━━━ Extracted material
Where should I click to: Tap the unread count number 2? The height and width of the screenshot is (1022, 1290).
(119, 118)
━━━━━━
━━━ Extracted material
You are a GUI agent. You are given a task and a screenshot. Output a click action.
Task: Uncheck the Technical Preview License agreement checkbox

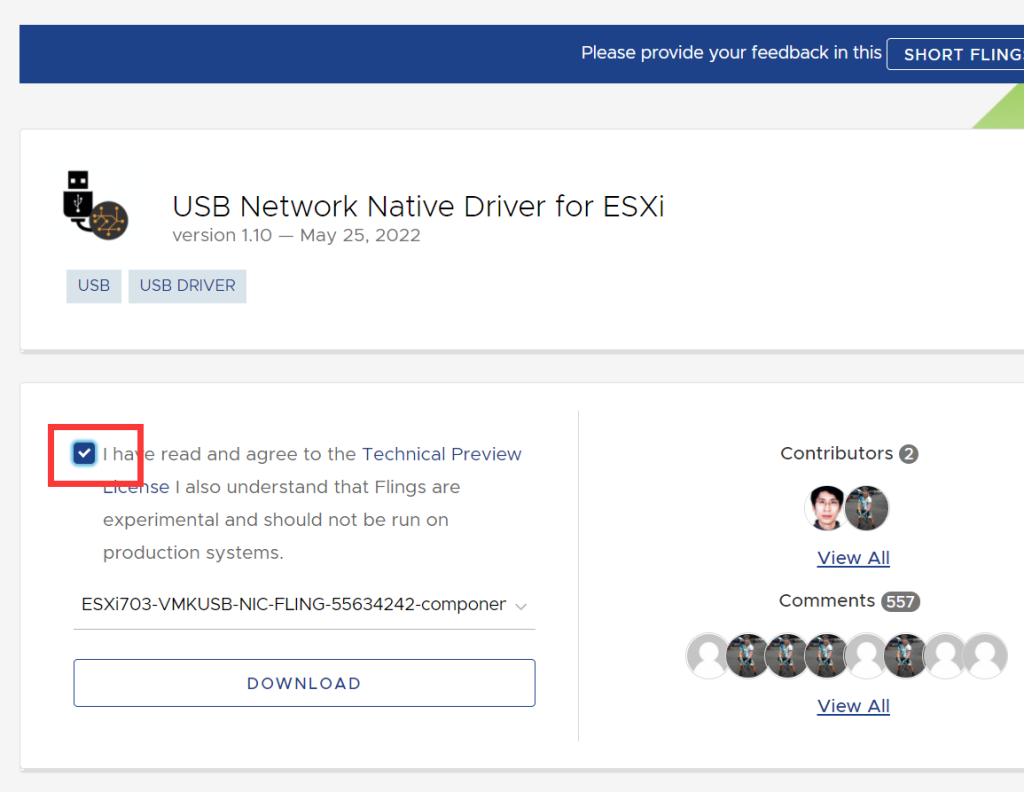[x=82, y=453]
━━━━━━
Work instructions:
Copy the material above word for word, from the line containing "You are a GUI" through the line containing "[x=82, y=453]", and omit any pictures.

Output below:
You are a GUI agent. You are given a task and a screenshot. Output a click action.
Task: Uncheck the Technical Preview License agreement checkbox

[x=82, y=453]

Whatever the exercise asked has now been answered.